India wants companies to switch to the XBRL format as data representation is more precise and gives companies less scope to manipulate numbers. Financial statements are currently submitted in the form of PDF (portable document format) files.
Since there is little clarity on key issues, several companies have defaulted on the mandated deadlines for filing the financial statements in the XBRL format, said the person cited earlier. Companies are required to file returns within 30 days of holding their annual general meetings.
Power, banking, insurance and non-banking financial companies are exempt from filing in the new format as they report to domain-specific regulators or ministries.

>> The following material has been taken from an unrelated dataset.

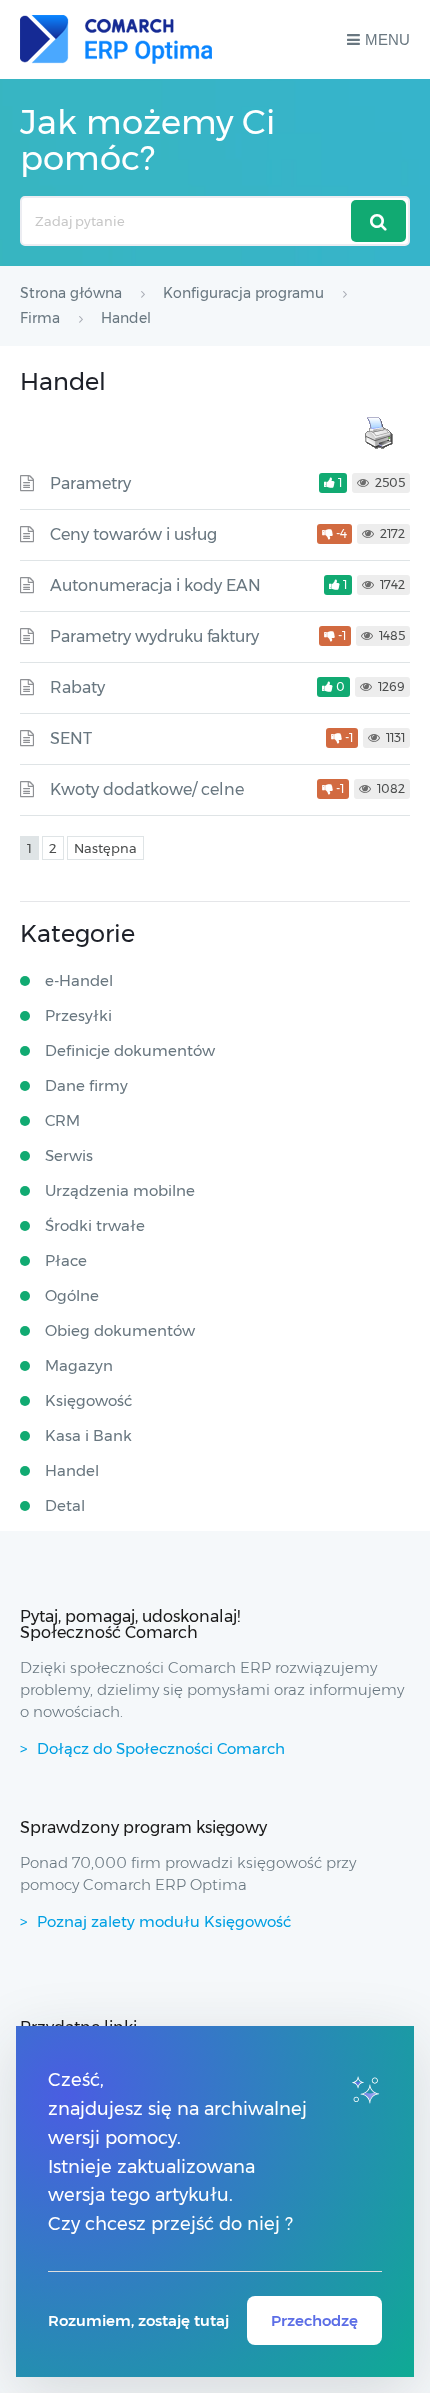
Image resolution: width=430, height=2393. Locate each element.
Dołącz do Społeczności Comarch (161, 1748)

Such companies continue filing their returns in the PDF format.
A second person who is likely to attend the meeting said that in sectors like power, companies are unlikely to begin filing in the XBRL format anytime soon as the power ministry lacks the domain expertise to supervise such a transition. This person too declined to be named.
The delay in implementing XBRL may have contributed to the mismatch of balance of payments data collected separately by the Reserve Bank of India (RBI) and the Central Statistics Office (CSO) and released in May and June.
T.C.A. Anant, the chief statistician of India, said the data collection process will become better and faster once company accounts are collected in the XBRL format.
To be sure, CSO mainly collates merchandise trade data while data with the central bank includes the value of trade in services.
Companies were to use the new taxonomy structure for filing statements for the financial year ended March.
On 28 February 2011, the corporate affairs ministry notified a revised format for Schedule VI of the Companies Act, 1956, under the Companies (Accounting Standards) Rules, 2006, that deals with how companies report on their balance sheet. Following this, on 14 April, the ministry, along with the Institute of Chartered Accountants of India, released a so-called “exposure draft” on XBRL taxonomy for “commercial and industrial” companies as per the requirements of the revised schedule.
The ministry has given all stakeholders until 14 July to file their comments on the draft taxonomy structure. Friday’s meeting is a precursor to the 14 July deadline.
Representatives of several software vendors, including Tata Consultancy Services Ltd, Fujitsu Consulting India and Iris India, along with consultants KPMG India, Deloitte, PricewaterhouseCoopers India and Ernst and Young India, among others, are likely to be present in Friday’s meeting.